Cecilia Rikap (born in 1984) is an Argentine academic. She is an economics professor and the head of research at UCL Institute for Innovation and Public Purpose (IIPP) at University College London.
Rikap is also a researcher at the CONICET, Argentina’s national research council and a researcher at University of Technology of Compiègne. She advised the Brazilian government on digital strategy.

==Academic research==
Rikap’s academic work has brought in to focus the concentration of intangible assets in the hands of a few large digital companies. Through her work she has coined the term “intellectual monopolies” to designate this concentration of digital infrastructure, information and data.
Rikap’s work informs policy discussions on the artificial intelligence arms race between the US and China.
Rikap studied the numerous ways in which Big Tech gains influence over innovation. This includes research to obtain sustainable energy sources for AI, where Google, Microsoft and Amazon distribute so-called cloud credits to innovators, creating a lasting dependency of smaller companies on Big Tech.

==Public cloud infrastructure==
Rikap called out the dominance of Amazon, Microsoft and Google in the cloud and the ubiquity of Microsoft and Google in AI technology.
She advocated for the development of a public cloud infrastructure as a response to the dependence on large technology monopolies. Rikap advised in favor of a public cloud infrastructure financed by the State both in Brazil and in the EU.
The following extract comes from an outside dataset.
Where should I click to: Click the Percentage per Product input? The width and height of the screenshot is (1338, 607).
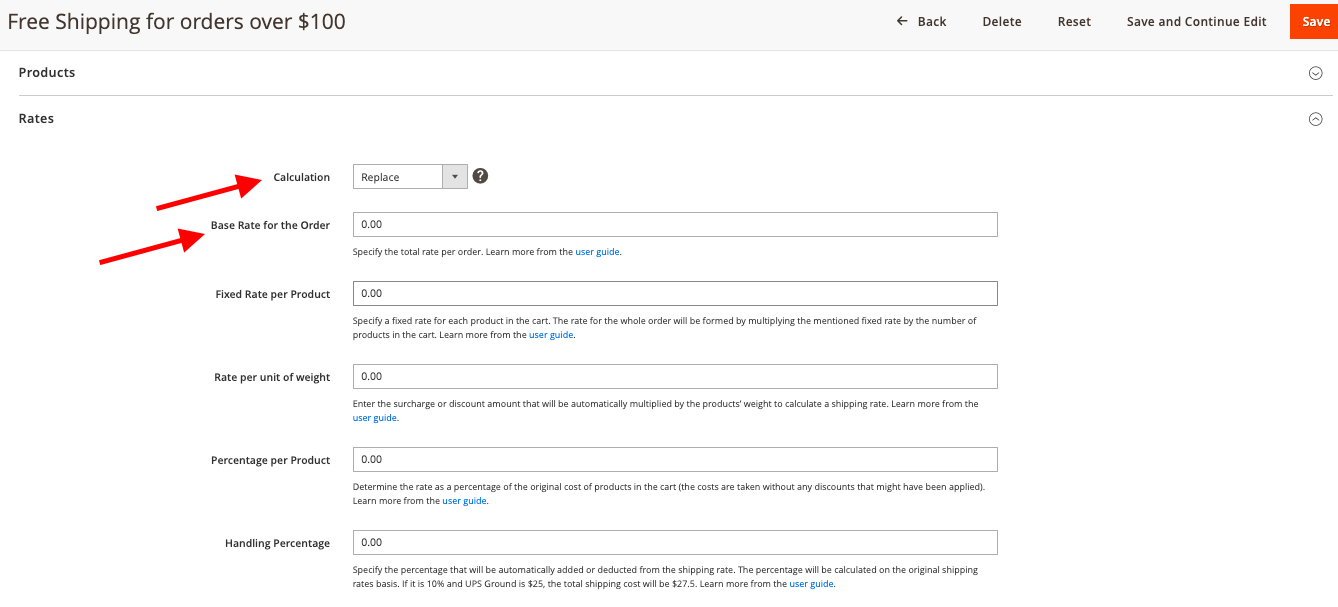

==Advising public institutions==
Rikap campaigned for support among economists for the decision by the Brazilian governments to resist pressure of Big Tech. She coordinated a joint letter signed by 50 prominent economists expressing concern about the interference by large tech companies in Brazil's sovereign matters.
She is advising the Brazilian government on digital sovereignty.
In 2022 and 2023, Rikap acted as advisor to the Ministry of Health of Argentina.
Rikap is a frequent contributor and speaker at the OECD, especially on questions of competition policy.

==Awards==
Rikap is a recipient of the EAEPE Joan Robinson Prize for her book Capitalism, Power and Innovation: Intellectual Monopoly Capitalism Uncovered.

== Books ==

- Rikap, Cecilia (2021). "Capitalism, Power and Innovation Intellectual Monopoly Capitalism Uncovered"
- Rikap, Cecilia (2021). "The Digital Innovation Race: Conceptualizing the Emerging New World Order"
- Rikap, Cecilia (2026). "The Rulers: Corporate Power in the Age of AI and the Cloud"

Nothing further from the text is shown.